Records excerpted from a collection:

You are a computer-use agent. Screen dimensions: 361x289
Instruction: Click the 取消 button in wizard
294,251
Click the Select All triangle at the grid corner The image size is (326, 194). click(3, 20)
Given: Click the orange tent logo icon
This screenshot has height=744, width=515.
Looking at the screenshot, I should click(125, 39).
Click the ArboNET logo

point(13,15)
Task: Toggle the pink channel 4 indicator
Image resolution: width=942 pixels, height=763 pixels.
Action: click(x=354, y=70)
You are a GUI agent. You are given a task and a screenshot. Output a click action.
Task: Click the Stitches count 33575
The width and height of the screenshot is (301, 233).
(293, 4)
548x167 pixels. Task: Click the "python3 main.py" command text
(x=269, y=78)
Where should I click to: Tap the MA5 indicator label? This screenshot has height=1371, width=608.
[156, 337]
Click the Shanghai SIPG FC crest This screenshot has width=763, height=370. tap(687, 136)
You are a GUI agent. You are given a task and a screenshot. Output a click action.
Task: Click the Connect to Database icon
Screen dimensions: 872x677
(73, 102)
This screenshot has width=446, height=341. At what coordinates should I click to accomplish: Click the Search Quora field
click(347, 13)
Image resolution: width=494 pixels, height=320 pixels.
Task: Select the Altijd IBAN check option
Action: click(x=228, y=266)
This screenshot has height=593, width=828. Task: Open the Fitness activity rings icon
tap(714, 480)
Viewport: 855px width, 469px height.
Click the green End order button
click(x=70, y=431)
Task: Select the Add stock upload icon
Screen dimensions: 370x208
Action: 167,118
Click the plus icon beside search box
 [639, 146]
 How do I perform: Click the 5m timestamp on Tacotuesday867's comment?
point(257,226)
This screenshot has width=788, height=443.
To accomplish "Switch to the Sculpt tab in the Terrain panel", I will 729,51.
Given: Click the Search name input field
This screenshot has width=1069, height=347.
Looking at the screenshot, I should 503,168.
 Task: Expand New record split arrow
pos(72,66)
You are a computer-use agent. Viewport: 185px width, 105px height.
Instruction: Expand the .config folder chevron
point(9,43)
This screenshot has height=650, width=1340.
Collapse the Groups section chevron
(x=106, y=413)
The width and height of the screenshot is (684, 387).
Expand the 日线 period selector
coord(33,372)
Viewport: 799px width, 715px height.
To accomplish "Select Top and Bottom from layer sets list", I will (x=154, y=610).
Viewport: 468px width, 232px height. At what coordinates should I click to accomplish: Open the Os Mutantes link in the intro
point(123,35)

WHAT YOU NEED TO DO: Show every line above in which the word "agent" appears.

TASK RESPONSE:
You are a computer-use agent. Screen dimensions: 361x289
You are a GUI agent. You are given a task and a screenshot. Output a click action.
You are a GUI agent. You are given a task and a screenshot. Output a click action.
You are a computer-use agent. Viewport: 185px width, 105px height.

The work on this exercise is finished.